#### Document text:
##########

# Rhom or Irritan?



## swttalker33 (Jun 7, 2003)

Well this guy was at my LFS for a while and was always interested in it, thinking it was a rhom... But then I was browsing pedro's website and clicked on irritan, and his picture of his irritan looks a lot like this rhom, so when i saw this, I was just like.... aw hell... i gotta have it... rhom or irritan it's a good deal for 40 bucks

Thanks in Advance,
Kong


----------



## swttalker33 (Jun 7, 2003)

This is the picture from www.aquascapeonline.com


----------



## LaZy (Jun 17, 2003)

looks like a Juvi irritian if not then its a yellow rhom


----------



## EddC (Apr 1, 2004)

Yea.

It's a Juvinile Irritian or a Yellow Rhom.

Why when ever I come up with some thing everyone else has posted before me!! People will think I'm copying!!!!

Thanks

EddC


----------



## Grosse Gurke (Jan 3, 2003)

Not an irritans.

I would say rhom.


----------



## Mindtrickz (Jan 18, 2004)

irritans.


----------



## X-D-X (Jul 3, 2003)

yellow rhom


----------



## blueprint (Jan 3, 2004)

Serrasalmus Rhombeus.

Locality..... anybodies guess.


----------



## SLANTED (Dec 7, 2003)

rhom.


----------



## wrathofgeo (Aug 23, 2003)

id say a rhom.


----------



## BAD ANDY (Oct 31, 2003)

its a rhom :nod:


----------



## ineedchanna (May 27, 2003)

rhom


----------



## Mr. Hannibal (Feb 21, 2003)

Juvenile Rhom...







!


----------



## sirge (Feb 29, 2004)

irritans, 90% sure. had one long time ago looked just like your pic. had many rohms and never resembed yours.


----------



## Death in #'s (Apr 29, 2003)

sirge said:


> irritans, 90% sure. had one long time ago looked just like your pic. had many rohms and never resembed yours.












but it looks like a rhom


----------



## Grosse Gurke (Jan 3, 2003)

> irritans, 90% sure. had one long time ago looked just like your pic. had many rohms and never resembed yours.


You come here and make your first post and flip people off....very smart. Not only do you not know an irritans when you see it but you are also increditably disrespectful to the members of this site...nice.


----------



## serrasalmus_collector (Mar 9, 2003)

##########

Records drawn from a collection

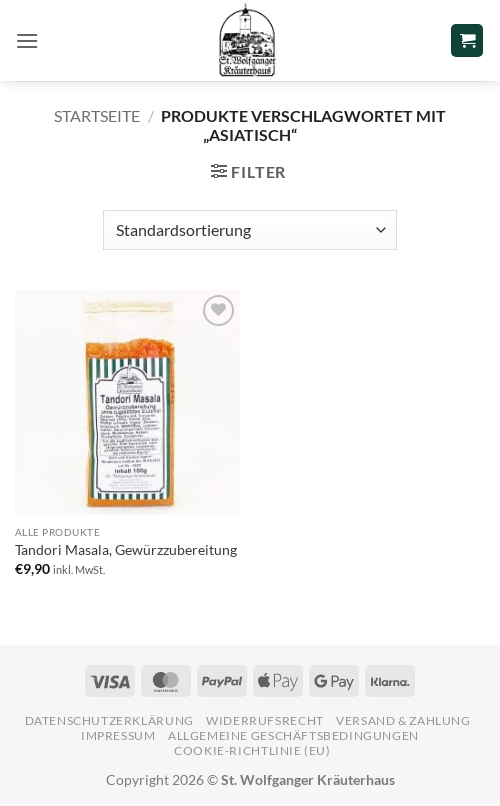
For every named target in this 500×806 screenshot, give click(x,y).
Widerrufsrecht (265, 720)
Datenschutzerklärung (109, 720)
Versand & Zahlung (403, 720)
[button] (27, 40)
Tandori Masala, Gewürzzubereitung (126, 550)
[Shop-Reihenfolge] (249, 230)
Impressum (118, 735)
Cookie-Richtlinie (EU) (252, 750)
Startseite (97, 115)
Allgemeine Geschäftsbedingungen (293, 735)
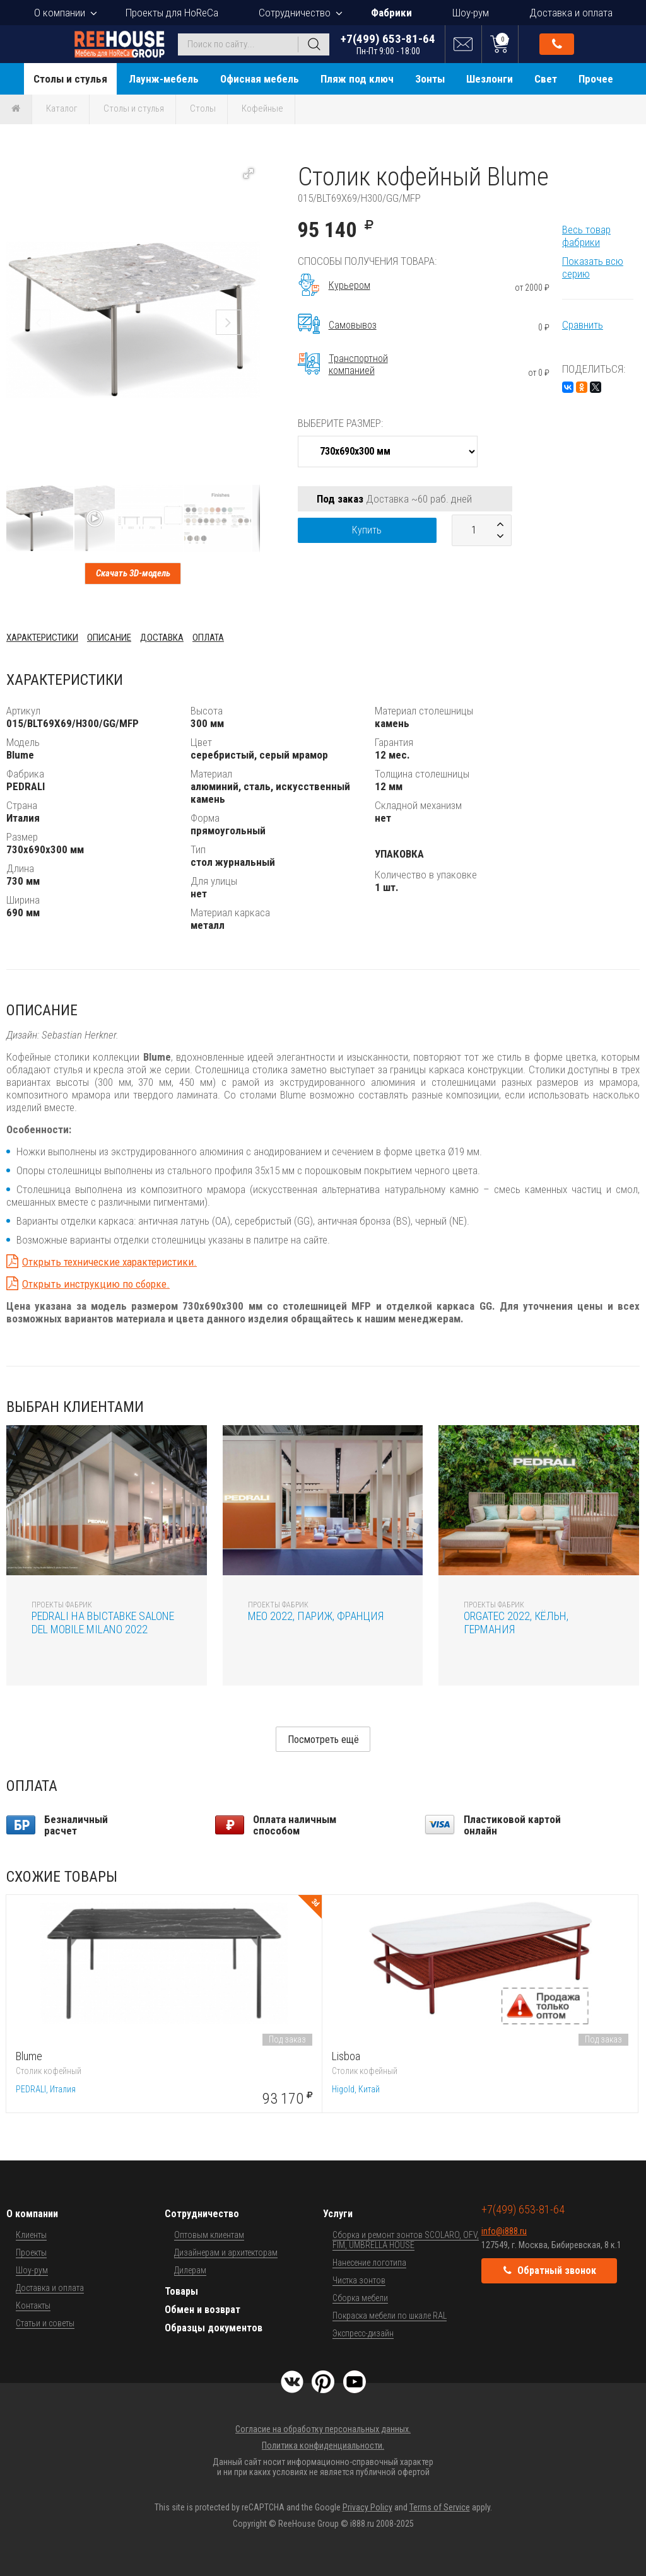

##########

#### Requests:
1 – Answer from the piranha forum thread:
(a) What price did the first poster call a good deal for the fish?
(b) Which website is the picture from?
(c) How sure did sirge say he was that the fish is an irritans?
2 – Please update the piranha forum thread's passage starting with "You come here" and going on through "(Mar 9, 2003)", with "disrespectful" replaced by "rude".
3 – Name every poster in the piranha forum thread whose header shows a date in 2004.
None of these entries is needed for what follows.

#### Outputs for the tasks:
1 –
(a) 40 bucks
(b) www.aquascapeonline.com
(c) 90%

2 –
You come here and make your first post and flip people off....very smart. Not only do you not know an irritans when you see it but you are also increditably rude to the members of this site...nice.


----------



## serrasalmus_collector (Mar 9, 2003)

3 – EddC, Mindtrickz, blueprint, sirge